Recurso fundamental à sobrevivência da humanidade, o solo, surgido no
Silúrico superior, há cerca de 425 milhões de anos, por força de um
processo dinâmico, a um tempo geológico e biológico, alimentado pela
energia solar, está cada vez mais sujeito ao impacto da actividade
humana exponencialmente crescente.
Na sua imensa capacidade tecnológica, o homem pode destruir em horas um
bem colectivo cuja formação necessita de milhares de anos a ser
desenvolvido.
Urge pois trazer este conhecimento ao cidadão, a começar na escola, onde
os curricula estão longe de dar ao solo a importância científica,
económica e social que, na realidade, tem.

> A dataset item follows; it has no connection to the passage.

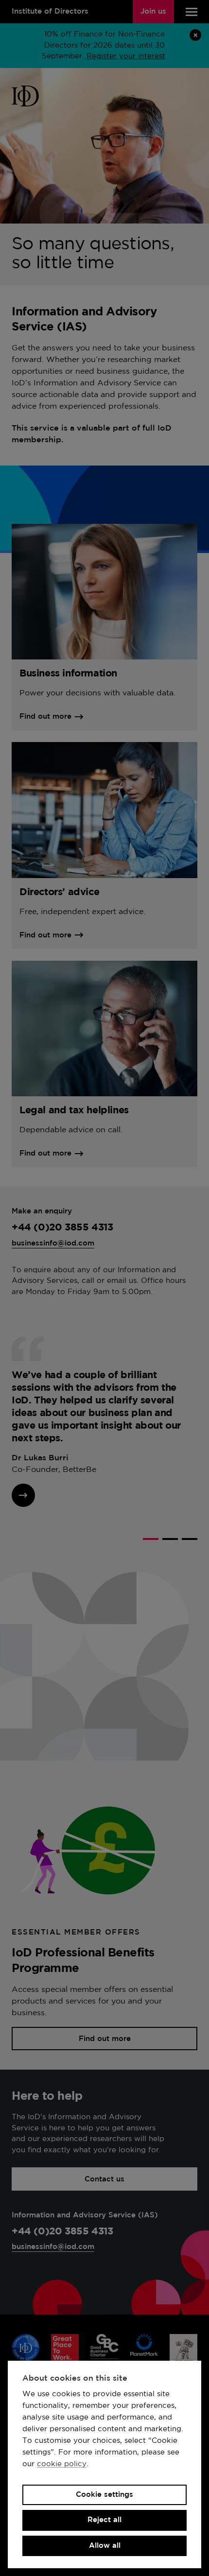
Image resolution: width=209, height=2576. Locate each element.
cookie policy (62, 2464)
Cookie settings (104, 2494)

Pelo valor que lhe é atribuído, como um dos principais recursos naturais
de que dispomos, ao lado da água e do ar e bem acima da maioria das
matérias-primas minerais, o seu estudo, isto é, a
pedologia,
para além da sua importância em ciências fundamentais, como a Geologia
(em especial a geodinâmica externa) e a Biologia, constitui complemento
indispensável em domínios do saber ligados à economia, como são, entre
outros, a agricultura, a silvicultura, o ordenamento do território e a
prospecção geológica e mineira. A pedologia recorre a meios que vão
desde os mais simples, como seja a observação no terreno em amostra de
mão, aos mais sofisticados, postos à disposição dos pedólogos, com
destaque para a difractometria de raios X, as microscopias óptica e
electrónica, os diversos equipamentos de análise química mineral, a
fotografia aérea, a teledetecção via satélite, etc., sem esquecer os da
biologia e da bioquímica, indispensáveis ao conhecimento da componente
orgânica viva e morta do solo.
Na abordagem (sempre a nível básico) que me
proponho fazer nos textos que se seguirão, focam-se os aspectos
essenciais da ciência do solo indispensáveis à formação de biólogos e
geólogos, em particular, dos professores de Biologia e/ou de Geologia,
que os devem assimilar e transmitir aos seus alunos na forma e conteúdo
adequados aos diferentes patamares de escolaridade.